Ох, виноват! Кхе-кхе-кхе, вы спрашиваете, сколько мне лет? Да вот ноне сорок второй пошел, родимые, сорок второй, детушки... ох, в поясницу вступило!

Все вранье. Здоров, как бык, симулирую по инерции.

Я вот все думаю, как в декабре встретимся. Увижу ли я вас на разводе? И вы меня? В первую смену мы идем в полвосьмого — сейчас, в ноябре, уже светло; во вторую смену — в полпятого — еще светло; после смен — уже темным-темно... А как будет в конце декабря?

16/XI/66

И опять я письмо не отправил. Ночью не спалось, думал-думал, курил-курил. Лезут в голову дурацкие, детские, наивные вопросы. И — слаб человек — захотелось задать их. Бессмысленно, сам знаю. Никто на них не ответит. А все-таки мои сентенции типа «Стержень жизни — только в равновесье добра и зла...»* кажутся мне сейчас дешевкой, болтовней. Как могут одновременно, на одном клочке земли жить люди, которые шлют мне письма и телеграммы (одна из них, к слову, от человека, которого я никогда не знал), люди, вроде той старушки, о которой писала Майя Злобина, и люди совсем иной, противоположной категории? Я же понимаю, что дело не только и не столько во мне. Или мне придется стать ящиком, чемоданом с двумя отделениями: в одно буду складывать любовь, в другое — ненависть? И раз и навсегда отказаться от попыток что-нибудь понять в этой карусели, плюнуть и оставаться тем, чем был, — инструментом?

У меня просто нет слов, чтобы сказать всем знакомым и незнакомым друзьям, как я им благодарен. И не только за себя — за них, за то, что они есть, и за то, что они такие.

Мне подарили лениградцы записную книжку с алфавитом и сборник песен Джо Хилла в переводе Зенкевича.

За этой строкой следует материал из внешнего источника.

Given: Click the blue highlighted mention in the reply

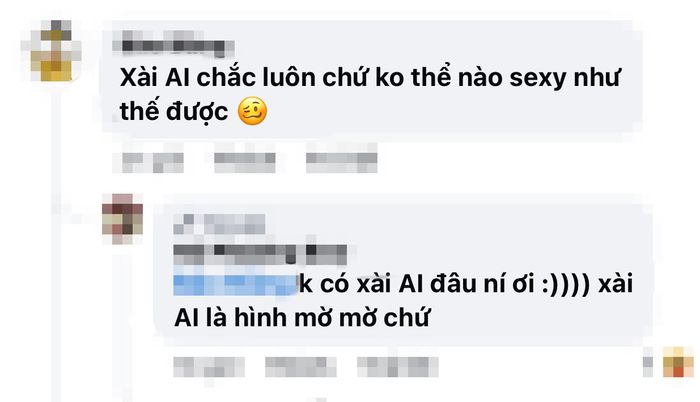Looking at the screenshot, I should (x=235, y=281).
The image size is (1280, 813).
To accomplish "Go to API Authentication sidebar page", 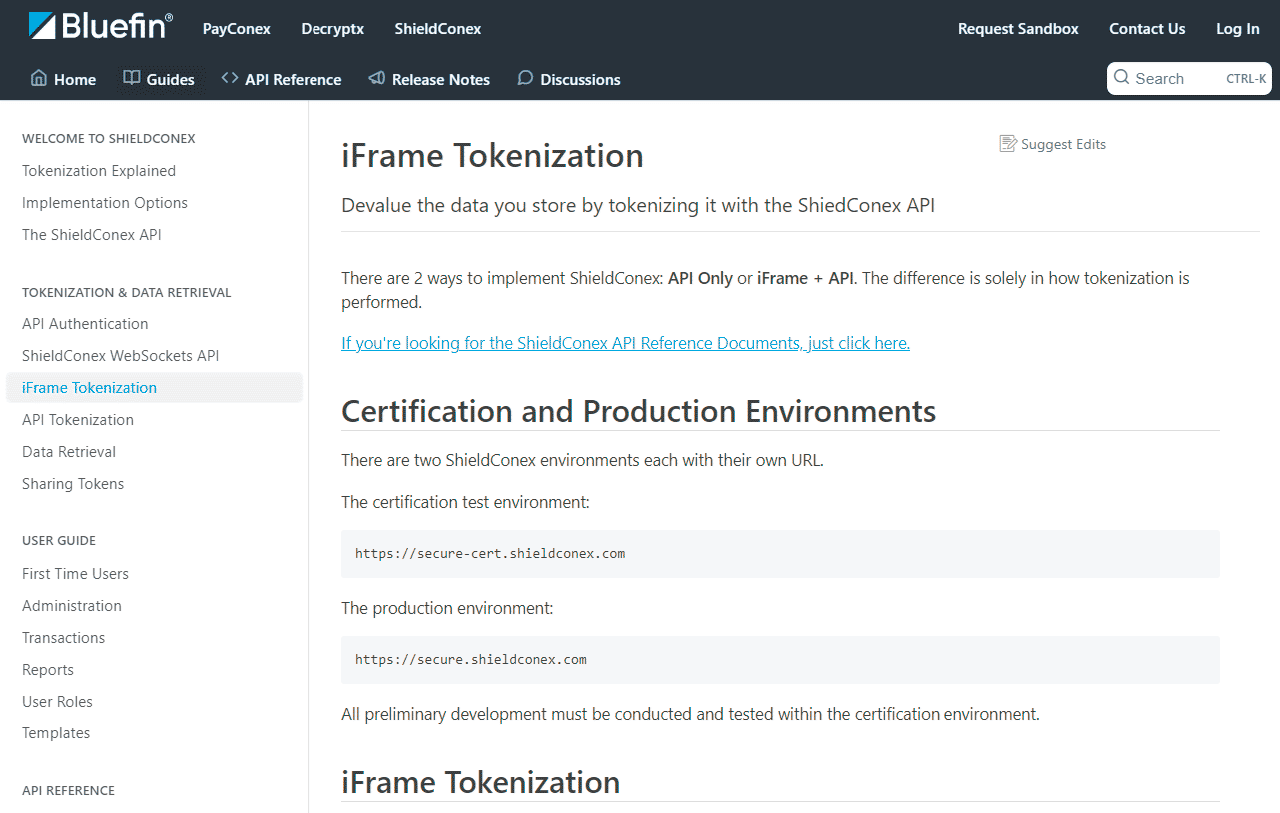I will click(85, 324).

Я твердо решил, что писать прозу я здесь не буду. То, что написал, — сжег. Плохо и не то. Нельзя, невозможно писать с оглядкой. Но очень странно, сам не пойму, в чем дело: стихи пишу без всяких оглядок, без «внутреннего редактора». Вот этим и ограничусь — своими стихами и переводами.

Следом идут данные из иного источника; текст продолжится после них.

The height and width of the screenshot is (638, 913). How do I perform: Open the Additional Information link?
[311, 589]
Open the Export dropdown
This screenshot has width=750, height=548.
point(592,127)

Опять я пишу в рабочей зоне. Потрудился с утра часа полтора, и — стоп! Нет работы. Зато к концу смены мне ее подкинут — срочную! — и мы со станком будем петь дуэтом: «В этом зале пустом мы торцуем вдвоем...»

Тэк-с. Телеграммы: от Нины К[араванской] из Одессы, от Светличных из Киева, от Лины и Алика [Волковых] из Харькова, от Наташки и Бори [Шрагиных–Садомских], от Люды [Алексеевой]. «Пора бы и кончить», — как выразился в аналогичном случае Александр, не то II, не то III. Всего меня приветствовали 5 человек, одна собака и одна кошка. Мы подбили этот итог, смакуя чудесный кофе, который Толя получил от сестры. Кофе (изысканный сорт!), масло и прочие вкусности. Толя блаженствовал, и мы тоже; он жалел лишь о том, что нет индийских сигарет. Когда будешь ехать, Ларик, прихвати, если удастся купить, они иногда продаются в Москве.

Вот. До отбоя остается час, я лезу в постель и буду читать «Айвенго». Завидно? «Только детские книги читать...» — чье это?*

Спокойной ночи. Целую — Ю.

Я был бы очень благодарен, если бы кто-нибудь взял на себя труд переснять эти фотографии и прислать мне. Очень нужно. Ю.

Вот пришел Толя. Он требует, чтобы я непременно сообщил вам наше экономическое положение. Он прав: я тоже считаю, что вы должны узнать, под какое экономическое иго мы попали. Мы — это он и я. Валерий узурпировал экономическую власть, наложил лапу на все продукты и их эквиваленты, держит нас в черном теле и подвергает жесточайшим и бесконечным унижениям. «Да-ай конфетку!» — ноем мы. В лучшем случае он отвечает: «Шиш вам!», а обычно даже не удостаивает ответом. Иногда он снисходит и высокомерно объясняет, что, мол, если нам дать волю, мы все сожрем в один присест. Мы собираемся свергнуть эту диктатуру; единственное, что нас пока удерживает, это соображение, что будет анархия и вспыхнет продовольственный кризис. Кроме того, уж больно он, дьявол, здоров... Тяжко, в общем, нам живется.